So. Given the information I had at hand.

1. My internet stopped working.
2. When I phoned the ISP they said someone had attempted to transfer the line out.

Now, I am still of the opinion, regardless of what OfCom regs are that this SHOULD be impossible without my consent. I was also under the impression that to do so required a MAC code and at very least the address AND phone number.

Thus at the time I assumed someone clearly knew my number, my address and had someone authenticated to my (or their) ISP as me in order to remove my phoneline. At the time I did not know if they had transfered my phone number to a different location and potentially were continuing to use it to impersonate me.

If you want to live in a lovely world were everyone is trust-able... can you give me your online bank password so I can tell you if it's secure or not? aka. you are a mug and you WILL get conned, scammed and ripped off eventually.

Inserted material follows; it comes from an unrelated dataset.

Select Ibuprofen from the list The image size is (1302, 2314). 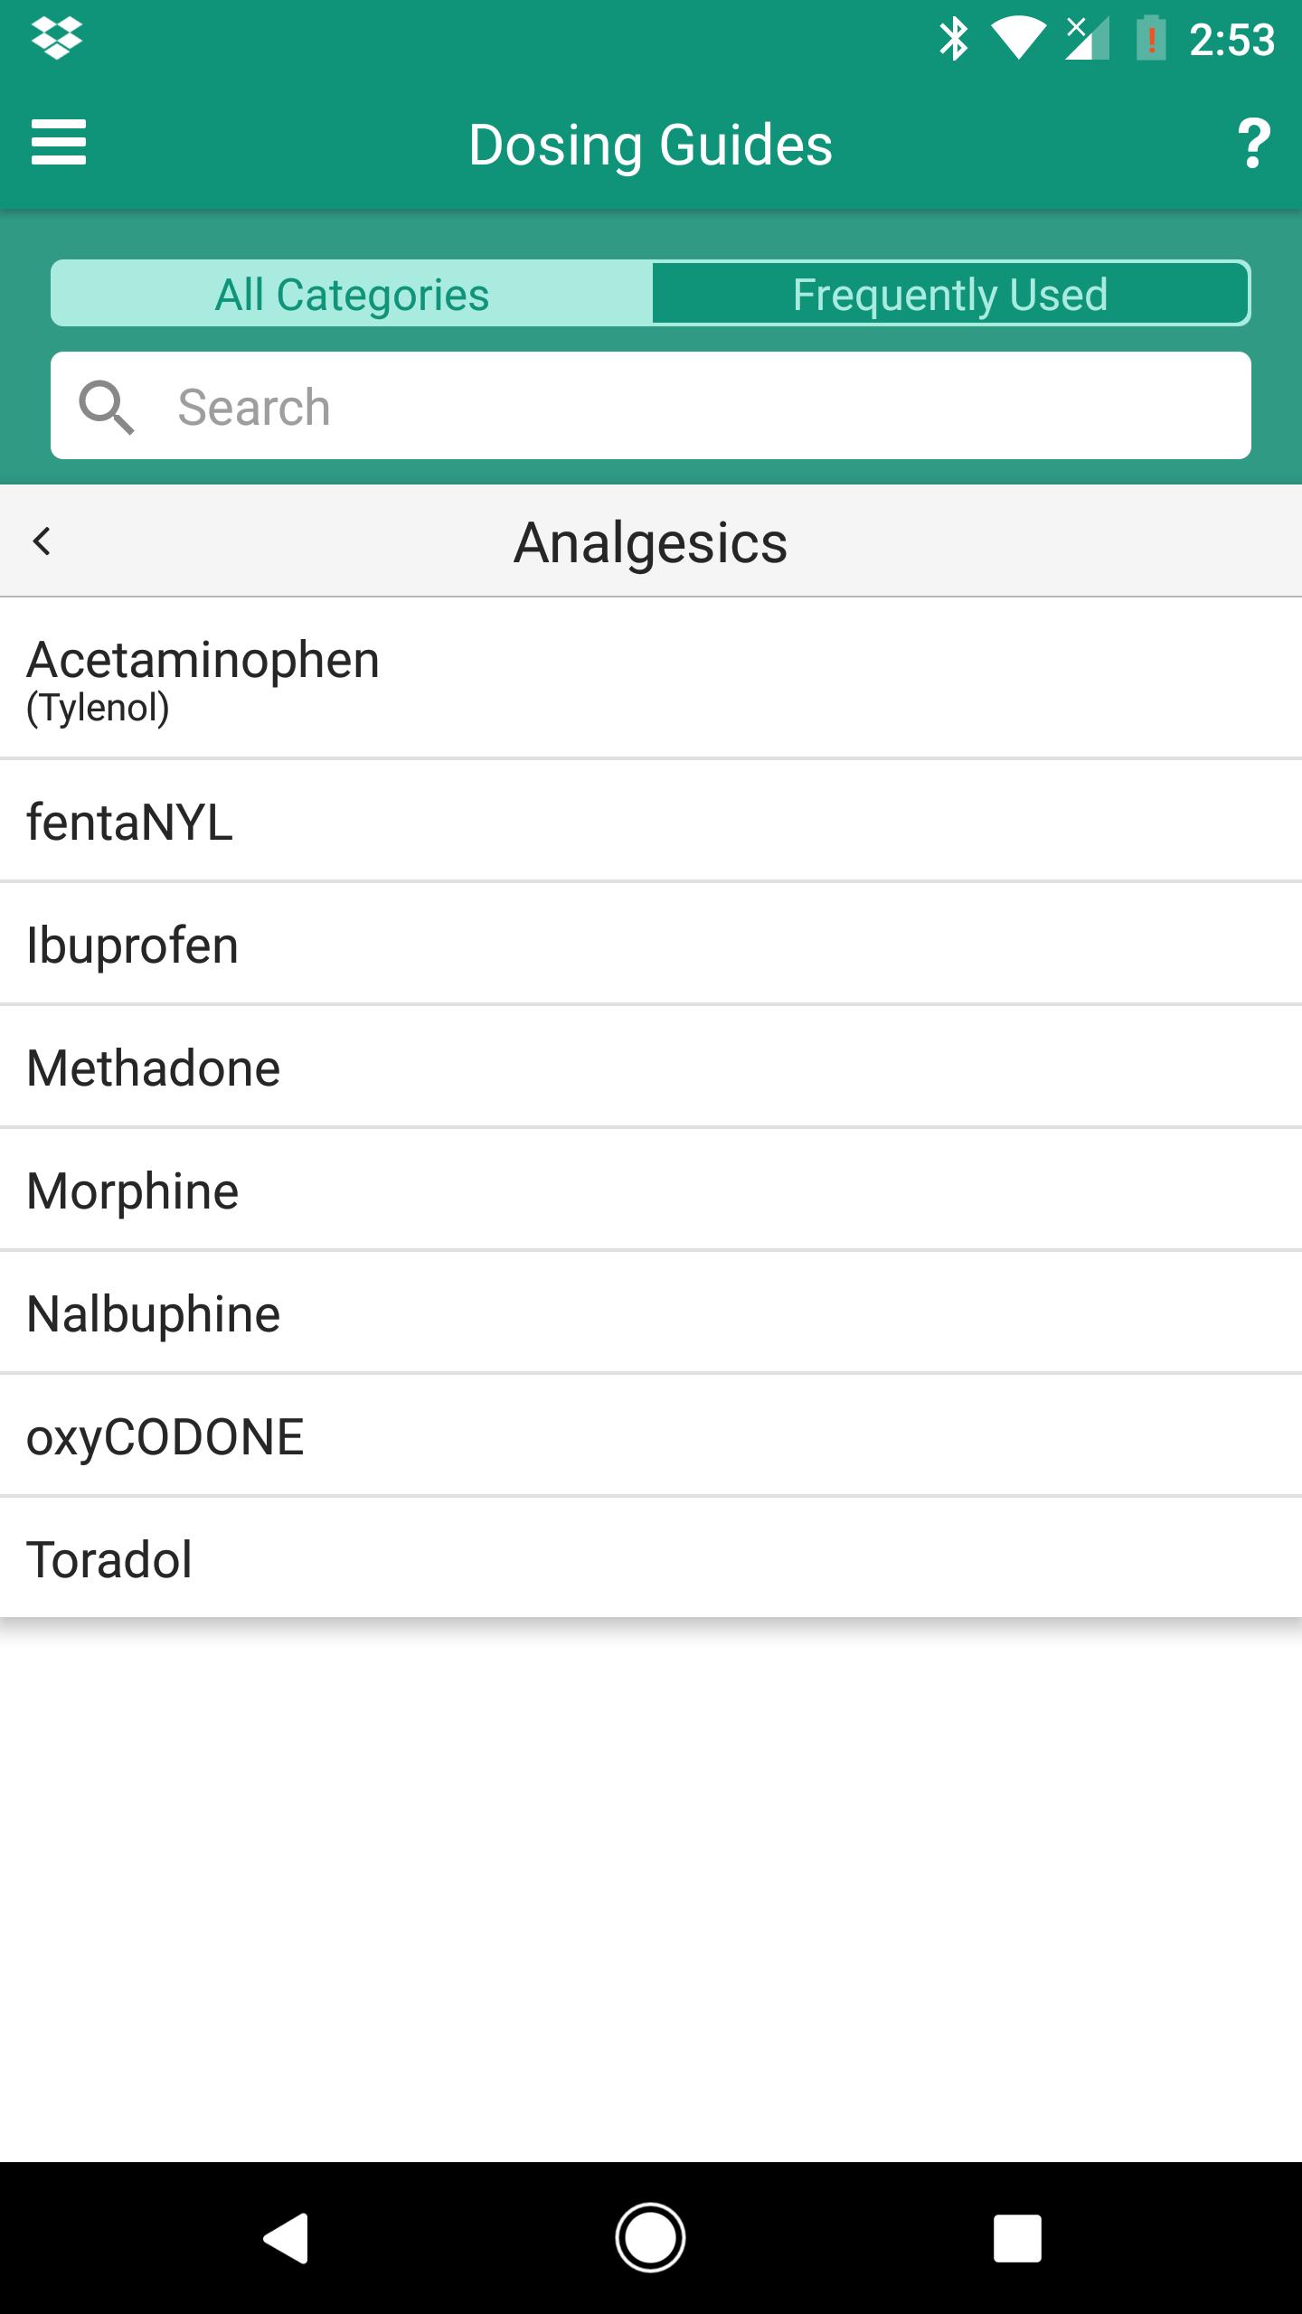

I find it frankly absolutely ludicrous that a random stranger can go to a random third party company and without ANY checks and balances make a request witch has one of my essential utilities switched off. Emails giving me a chance to cancel this ARE NOT ENOUGH! I intend to complain to OfCom about this. I do not care the reasons why they allow this, but I do not want it to happen to my broadband again and will do whatever I can to ensure it can't.

Consider if someone was able to phone up your electricity provider and arrange to have your house disconnected from the grid. With no checks or balances and no authenticcation, all you get is an email which you miss. Suddenly you are plunged into darkness and the electric company tells you it will be 2 weeks to reconnect you. Sound ridiculous? Yes, it should. Because it is.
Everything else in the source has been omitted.